El Congreso de Perú destituyó anoche a la presidenta Dina Boluarte por “permanente incapacidad moral”, tras perder el respaldo de las principales fuerzas políticas que hasta ahora la habían protegido en el Parlamento. La decisión se tomó en medio de una profunda crisis generada por el incremento de la criminalidad en el país.
La votación registró 118 votos a favor de los 122 parlamentarios presentes en la sesión, sin votos en contra ni abstenciones. Se requerían 87 votos para aprobar la “vacancia presidencial”.
En las calles de Lima, cientos de manifestantes celebraron con banderas y pancartas la salida de la mandataria de 63 años, quien se negó a ejercer su derecho a la defensa al considerar que el proceso violaba el debido procedimiento.
Boluarte, destituida tras perder apoyo político
La presidenta fue citada al Congreso cerca de las 23:30 horas, luego de que por amplia mayoría se aprobaran cuatro mociones que solicitaban su remoción. Boluarte llegó al poder el 7 de diciembre de 2022, tras la destitución de Pedro Castillo, de quien era vicepresidenta.
Castillo fue removido ese mismo día tras intentar disolver el Parlamento y actualmente se encuentra detenido de forma provisional, acusado de rebelión y abuso de poder. En ese contexto, Boluarte asumió la presidencia prometiendo estabilidad, pero enfrentó desde el inicio un país fracturado y violentas protestas sociales.
Partidos que la apoyaban le retiraron el respaldo
Durante la jornada, los partidos Fuerza Popular (de Keiko Fujimori), Alianza para el Progreso y Renovación Popular (liderado por Rafael López Aliaga, alcalde de Lima) anunciaron que votarían a favor de la destitución. Estas bancadas habían sido su principal sostén político desde 2022.

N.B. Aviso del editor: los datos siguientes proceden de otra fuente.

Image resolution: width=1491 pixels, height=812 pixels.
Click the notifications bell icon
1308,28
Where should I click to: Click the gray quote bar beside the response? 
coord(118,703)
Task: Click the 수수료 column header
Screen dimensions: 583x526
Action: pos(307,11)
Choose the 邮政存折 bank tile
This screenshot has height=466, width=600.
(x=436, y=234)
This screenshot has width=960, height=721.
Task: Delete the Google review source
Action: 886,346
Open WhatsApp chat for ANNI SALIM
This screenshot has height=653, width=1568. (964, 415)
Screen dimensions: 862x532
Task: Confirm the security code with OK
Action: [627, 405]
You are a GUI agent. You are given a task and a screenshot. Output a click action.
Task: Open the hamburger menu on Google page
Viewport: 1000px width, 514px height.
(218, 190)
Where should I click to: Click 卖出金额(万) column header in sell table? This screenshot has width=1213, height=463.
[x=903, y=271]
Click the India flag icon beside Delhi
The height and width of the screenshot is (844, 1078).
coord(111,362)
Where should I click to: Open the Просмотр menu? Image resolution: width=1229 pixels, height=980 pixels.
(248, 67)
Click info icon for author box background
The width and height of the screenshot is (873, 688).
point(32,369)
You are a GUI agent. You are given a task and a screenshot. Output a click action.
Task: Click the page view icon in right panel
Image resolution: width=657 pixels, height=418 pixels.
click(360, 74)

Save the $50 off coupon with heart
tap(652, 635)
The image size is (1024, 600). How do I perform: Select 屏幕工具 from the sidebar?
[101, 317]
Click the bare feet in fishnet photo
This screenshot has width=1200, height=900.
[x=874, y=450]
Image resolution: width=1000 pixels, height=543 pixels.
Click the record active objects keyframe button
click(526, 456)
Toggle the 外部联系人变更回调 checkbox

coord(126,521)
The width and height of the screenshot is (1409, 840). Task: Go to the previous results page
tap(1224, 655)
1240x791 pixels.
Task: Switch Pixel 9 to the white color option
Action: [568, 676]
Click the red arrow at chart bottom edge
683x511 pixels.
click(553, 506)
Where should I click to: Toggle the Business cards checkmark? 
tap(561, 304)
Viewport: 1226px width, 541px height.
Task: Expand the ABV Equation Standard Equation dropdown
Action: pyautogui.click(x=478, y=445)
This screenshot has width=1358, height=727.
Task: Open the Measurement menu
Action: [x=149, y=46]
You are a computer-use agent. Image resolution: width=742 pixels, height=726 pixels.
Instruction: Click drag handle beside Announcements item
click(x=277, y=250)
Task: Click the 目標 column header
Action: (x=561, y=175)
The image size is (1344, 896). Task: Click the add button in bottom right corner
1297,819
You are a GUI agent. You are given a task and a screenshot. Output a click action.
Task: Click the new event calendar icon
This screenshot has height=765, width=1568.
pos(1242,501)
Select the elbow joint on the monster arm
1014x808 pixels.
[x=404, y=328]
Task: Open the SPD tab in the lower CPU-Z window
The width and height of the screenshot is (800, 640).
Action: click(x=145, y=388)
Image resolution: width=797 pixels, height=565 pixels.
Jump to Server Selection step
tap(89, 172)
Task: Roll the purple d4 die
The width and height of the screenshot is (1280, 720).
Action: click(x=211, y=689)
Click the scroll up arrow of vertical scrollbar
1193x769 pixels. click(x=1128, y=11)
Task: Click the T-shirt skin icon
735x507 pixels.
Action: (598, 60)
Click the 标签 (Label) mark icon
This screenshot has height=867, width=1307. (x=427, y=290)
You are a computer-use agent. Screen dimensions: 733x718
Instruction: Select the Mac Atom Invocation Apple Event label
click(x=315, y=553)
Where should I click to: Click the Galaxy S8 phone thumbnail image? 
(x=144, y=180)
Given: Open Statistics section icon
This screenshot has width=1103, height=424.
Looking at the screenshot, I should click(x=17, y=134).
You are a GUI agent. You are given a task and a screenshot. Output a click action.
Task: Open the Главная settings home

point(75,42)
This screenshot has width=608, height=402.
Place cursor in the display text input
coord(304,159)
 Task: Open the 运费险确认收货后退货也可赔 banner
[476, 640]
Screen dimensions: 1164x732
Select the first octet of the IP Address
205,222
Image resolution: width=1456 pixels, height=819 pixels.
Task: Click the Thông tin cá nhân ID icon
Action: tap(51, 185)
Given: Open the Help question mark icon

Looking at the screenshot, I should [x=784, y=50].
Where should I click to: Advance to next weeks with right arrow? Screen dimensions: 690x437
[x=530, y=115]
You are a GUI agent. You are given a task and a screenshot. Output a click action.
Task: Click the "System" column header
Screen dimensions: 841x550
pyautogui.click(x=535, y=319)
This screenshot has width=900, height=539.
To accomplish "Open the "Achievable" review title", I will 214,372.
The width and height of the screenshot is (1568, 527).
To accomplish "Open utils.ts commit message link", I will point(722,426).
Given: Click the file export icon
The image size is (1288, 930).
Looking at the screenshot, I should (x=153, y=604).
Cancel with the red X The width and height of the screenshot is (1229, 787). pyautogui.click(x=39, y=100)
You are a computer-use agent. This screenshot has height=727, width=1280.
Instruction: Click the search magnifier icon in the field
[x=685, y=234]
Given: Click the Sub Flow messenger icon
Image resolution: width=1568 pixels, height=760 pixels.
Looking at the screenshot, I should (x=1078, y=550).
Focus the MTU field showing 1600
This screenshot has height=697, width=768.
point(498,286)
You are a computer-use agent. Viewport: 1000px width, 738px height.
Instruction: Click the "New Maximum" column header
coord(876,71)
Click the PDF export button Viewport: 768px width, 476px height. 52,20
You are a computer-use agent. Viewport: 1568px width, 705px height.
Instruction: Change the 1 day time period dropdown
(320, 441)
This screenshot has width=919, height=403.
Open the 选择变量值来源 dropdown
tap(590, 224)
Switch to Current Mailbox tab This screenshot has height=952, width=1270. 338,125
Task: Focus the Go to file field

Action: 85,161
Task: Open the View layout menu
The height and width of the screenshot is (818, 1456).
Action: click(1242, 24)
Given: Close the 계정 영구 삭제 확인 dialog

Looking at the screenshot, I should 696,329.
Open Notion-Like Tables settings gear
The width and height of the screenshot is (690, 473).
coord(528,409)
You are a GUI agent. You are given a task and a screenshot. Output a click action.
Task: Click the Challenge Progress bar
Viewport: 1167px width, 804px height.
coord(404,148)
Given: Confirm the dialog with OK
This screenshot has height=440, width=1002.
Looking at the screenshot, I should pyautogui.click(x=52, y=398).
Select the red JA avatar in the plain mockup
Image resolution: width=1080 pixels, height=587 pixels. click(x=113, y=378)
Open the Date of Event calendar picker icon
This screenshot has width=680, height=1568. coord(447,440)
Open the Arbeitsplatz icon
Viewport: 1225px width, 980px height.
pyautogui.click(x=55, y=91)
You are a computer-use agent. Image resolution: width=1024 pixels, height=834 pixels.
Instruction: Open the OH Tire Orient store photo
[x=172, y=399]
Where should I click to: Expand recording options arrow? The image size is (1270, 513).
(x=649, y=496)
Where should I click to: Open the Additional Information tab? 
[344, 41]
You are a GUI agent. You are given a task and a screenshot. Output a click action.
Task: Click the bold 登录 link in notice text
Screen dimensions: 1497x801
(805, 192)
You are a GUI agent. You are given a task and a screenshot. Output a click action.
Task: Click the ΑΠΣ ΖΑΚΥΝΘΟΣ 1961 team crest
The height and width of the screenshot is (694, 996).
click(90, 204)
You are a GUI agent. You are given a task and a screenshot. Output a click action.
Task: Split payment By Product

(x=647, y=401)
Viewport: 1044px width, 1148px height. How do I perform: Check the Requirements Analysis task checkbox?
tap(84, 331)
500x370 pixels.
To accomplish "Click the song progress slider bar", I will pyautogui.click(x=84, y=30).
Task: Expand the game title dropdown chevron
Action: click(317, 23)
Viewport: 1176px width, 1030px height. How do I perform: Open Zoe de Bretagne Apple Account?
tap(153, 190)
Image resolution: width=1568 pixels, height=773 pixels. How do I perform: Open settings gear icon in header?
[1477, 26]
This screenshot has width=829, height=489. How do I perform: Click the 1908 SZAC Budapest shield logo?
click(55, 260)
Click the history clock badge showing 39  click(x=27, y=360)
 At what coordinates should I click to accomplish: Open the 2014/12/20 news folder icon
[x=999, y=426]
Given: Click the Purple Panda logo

“Ha crecido la extorsión, la criminalidad, pero ella sigue viviendo en una fantasía. Merece ser vacada esta señora presidenta, merece ser castigada”.
“Ha crecido la extorsión, la criminalidad, pero ella sigue viviendo en una fantasía. Merece ser vacada esta señora presidenta, merece ser castigada”, declaró la legisladora Norma Yarrow durante el debate previo a la votación.
Acusaciones por corrupción y represión
Uno de los pedidos de vacancia acusó a Boluarte de enriquecimiento ilícito por el presunto uso indebido de relojes de lujo Rolex, además de su responsabilidad en la matanza de decenas de manifestantes durante las protestas sociales de finales de 2022 e inicios de 2023, que dejaron al menos 50 civiles muertos, incluidos ocho menores de edad.
Organismos internacionales como la ONU y Amnistía Internacional denunciaron el uso excesivo de la fuerza por parte de la policía durante aquellas movilizaciones.
Una destitución anunciada
Horas antes de su remoción, Boluarte había asegurado en un acto público en el Palacio de Gobierno que pensaba cumplir su mandato hasta el 28 de julio de 2026. Sin embargo, la presión política y social se intensificó tras una serie de episodios violentos y denuncias de corrupción.
La destitución ocurre a seis meses de las elecciones generales programadas para el 12 de abril de 2026, en las que se elegirá un nuevo presidente, 130 diputados y 60 senadores.
Una crisis política que no da tregua
Desde 2016, Perú ha atravesado una inestabilidad institucional sin precedentes: ha tenido seis presidentes en ocho años. Dos fueron destituidos por el Congreso, otros dos renunciaron, uno completó un mandato interino y Boluarte llegó tras la caída de Castillo. Actualmente, tres expresidentes enfrentan procesos judiciales o prisión preventiva por corrupción o abuso de poder.
Durante los primeros tres meses de la gestión de Boluarte se registraron más de 500 protestas exigiendo su renuncia. Aunque en 2021 había prometido dimitir si Castillo era destituido, finalmente decidió permanecer en el cargo, lo que provocó un fuerte rechazo social, especialmente en las regiones del sur andino.
Criminalidad y crisis de seguridad
El detonante de la crisis fue el ataque armado ocurrido la noche del miércoles contra el grupo musical de cumbia Agua Marina, que dejó cinco heridos. El hecho, considerado una muestra del auge de la criminalidad en el país, aumentó la percepción de que el gobierno de Boluarte había perdido el control del orden interno.
“La población vive atemorizada, los homicidios y las extorsiones no se detienen, y el Estado está paralizado”.
“La población vive atemorizada, los homicidios y las extorsiones no se detienen, y el Estado está paralizado”, señaló un informe del Observatorio Nacional de Seguridad Ciudadana divulgado esta semana.
Con la destitución, el Congreso deberá designar un presidente interino en las próximas horas para encabezar la transición política hasta las elecciones de 2026.